During the first period of oppression, Polón participated in the resistance, becoming the leader of Kagal. He was therefore forced to resign as Chancellor of the Prison Administration in 1903. Between the periods of oppression, Polón represented the city of Helsinki in the bourgeois estate in the last days of the 1904–1905 and 1905–1906 estates. He was also a member of the Helsinki City Council from 1906 to 1911.

During the second oppression, Polón was expelled to Russia's governorate of Kostroma in 1916. He was able to return to Finland the following year.

Deportation did not discourage Polón, as he kept track of domestic affairs through correspondences and magazines that were filtered through the war censorship. He managed the Finnish Rubber Factory in Siberia and traded shares on the Helsinki Stock Exchange which led to significant gains during his exile. Finland's best-known banker at the time was Polón's friend, Wilhelm Bensow, who twice traveled to Siberia to meet his customer.

== Other activities ==
Polón accumulated substantial wealth through successful stock investments and was a major shareholder in many companies. He performed charitable work, donating to Marttaliitto, among others. He also was Marttaliitto's anchor investor.

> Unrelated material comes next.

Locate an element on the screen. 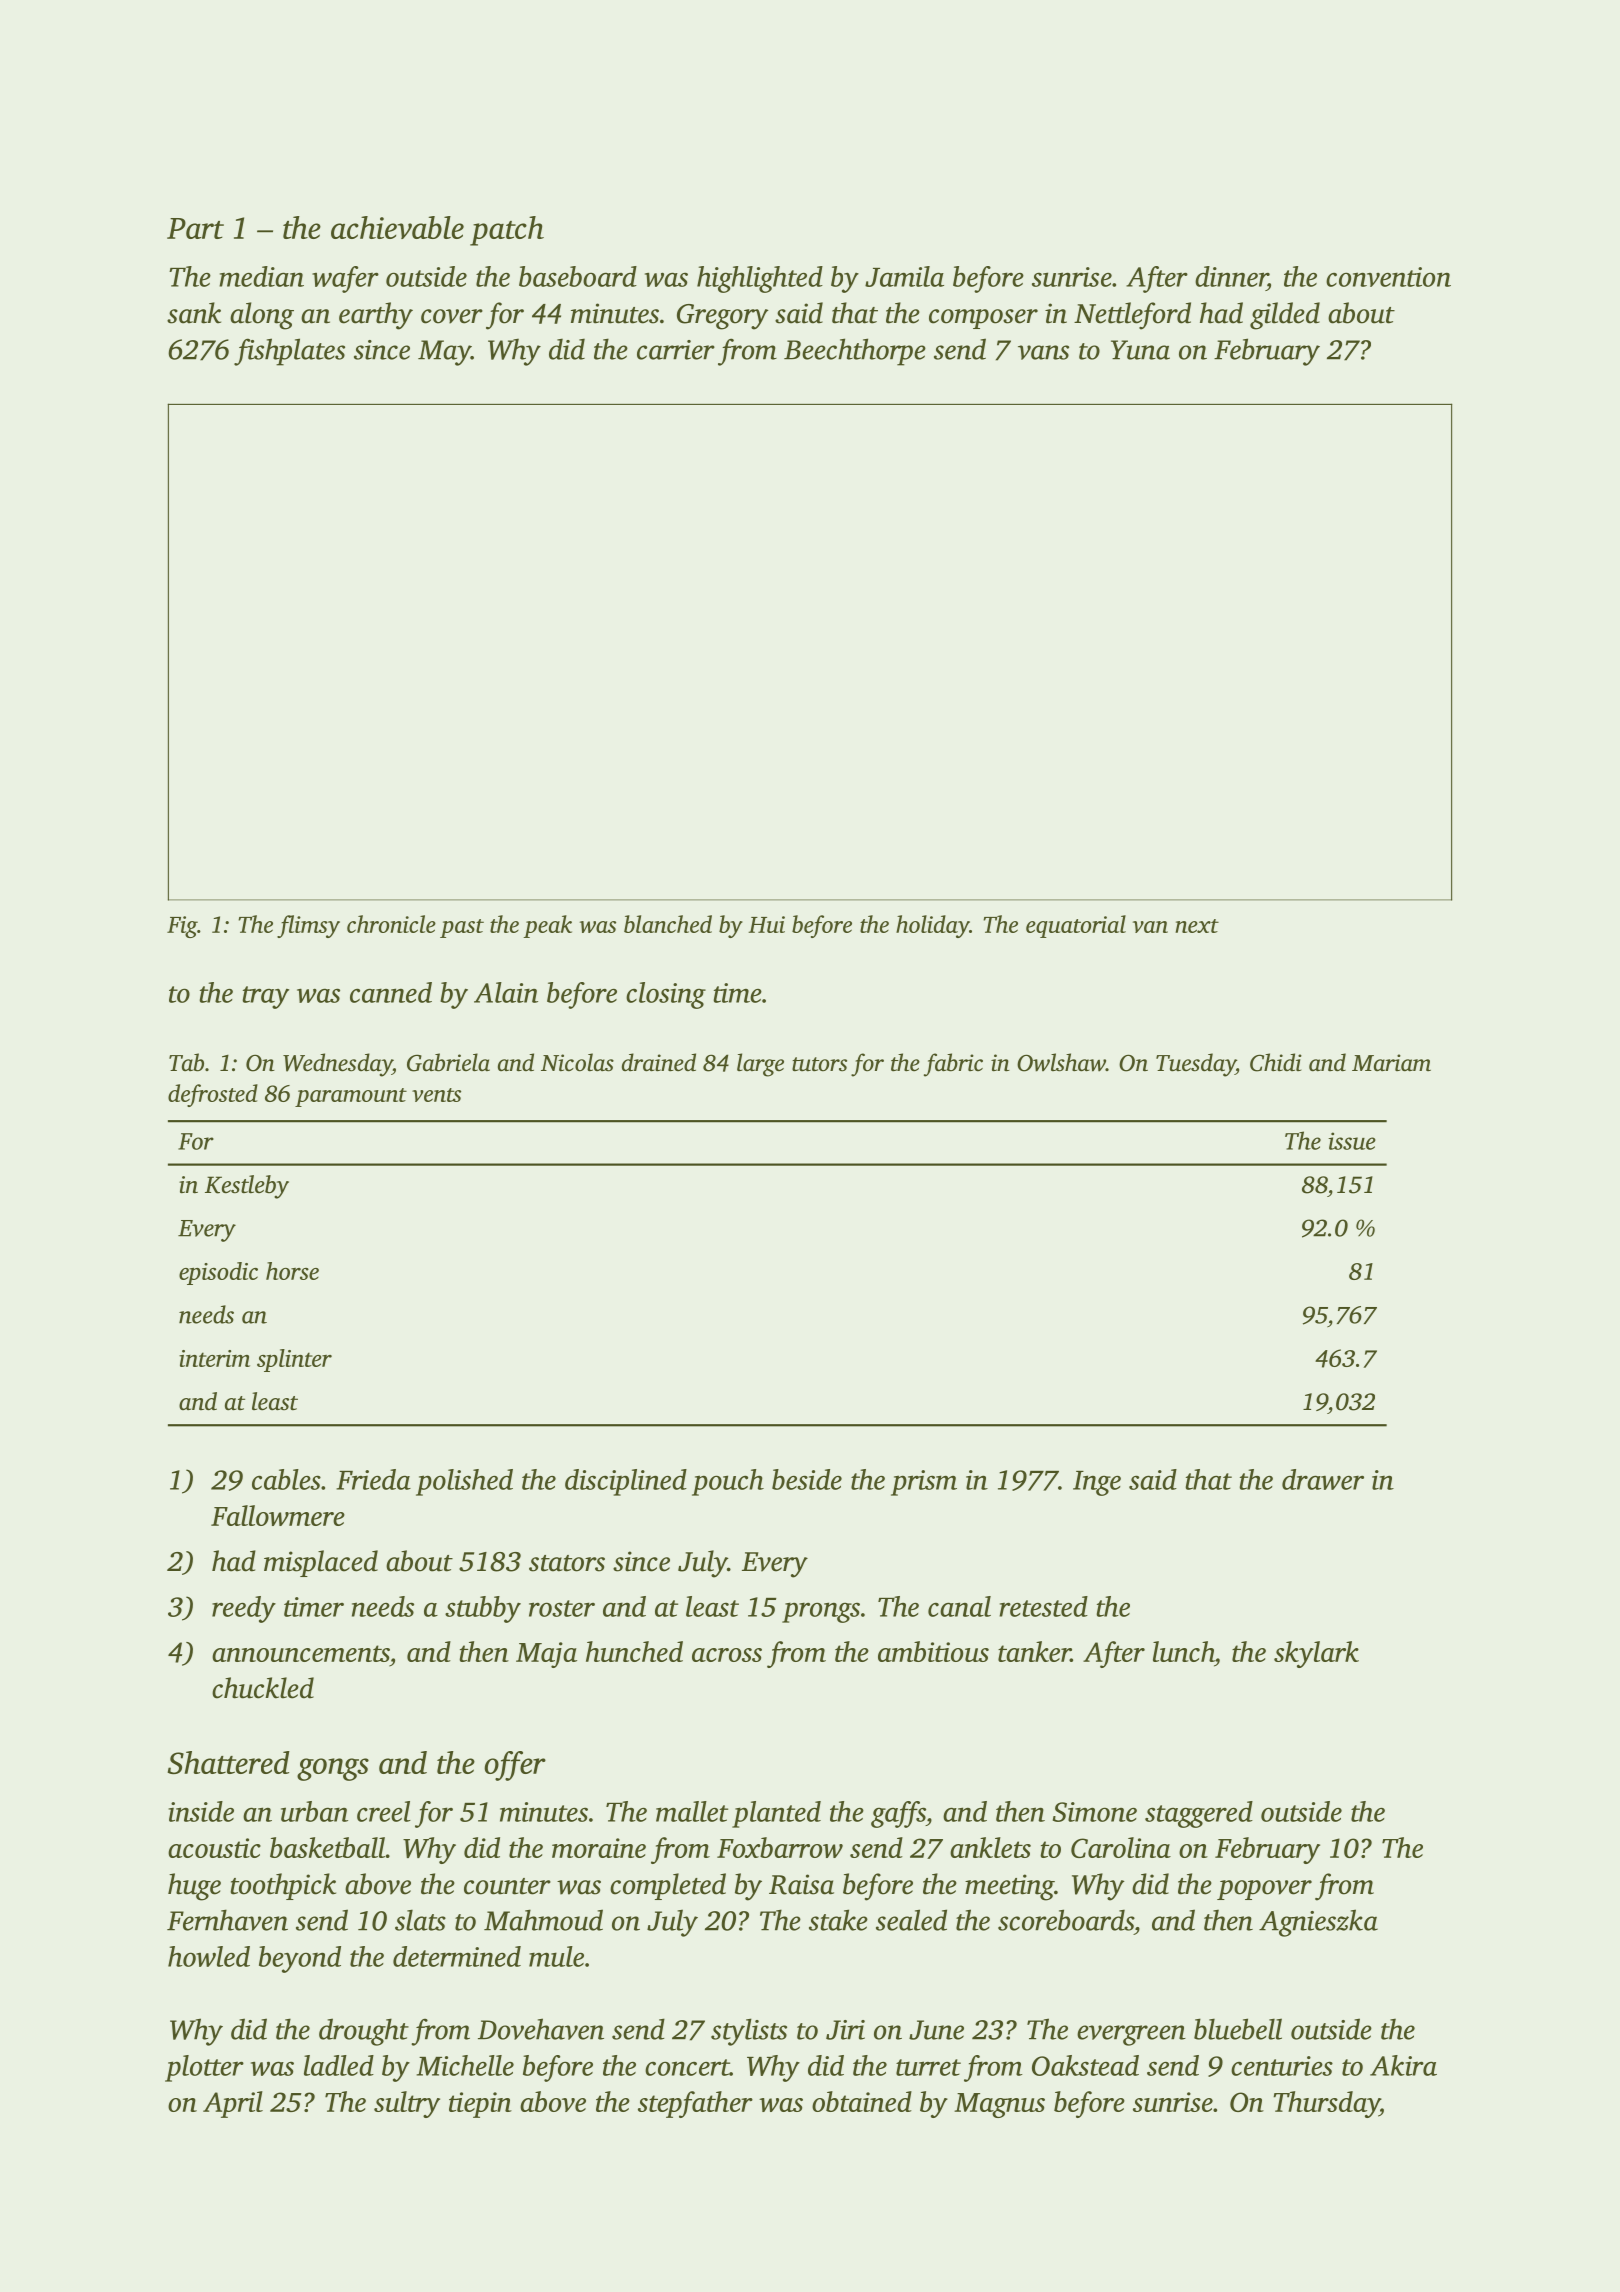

Former president Pehr Evind Svinhufvud wanted to award Polón the title of Finland's first mountain councilor, but Polón refused.

== Family ==
Polón's was married to the writer Edith Polón. They had six children, one of whom died young. His wife predeceased him in 1915.

Polón's eldest son, Eino Polón, went to Germany in January 1916 as a member of the Jäger movement. It was one of the reasons for his father's expulsion. The younger son, Tauno, was expelled together with Eduard Polón.

== Death ==
Polón died in Helsinki's Kaivopuisto on 30 September 1930.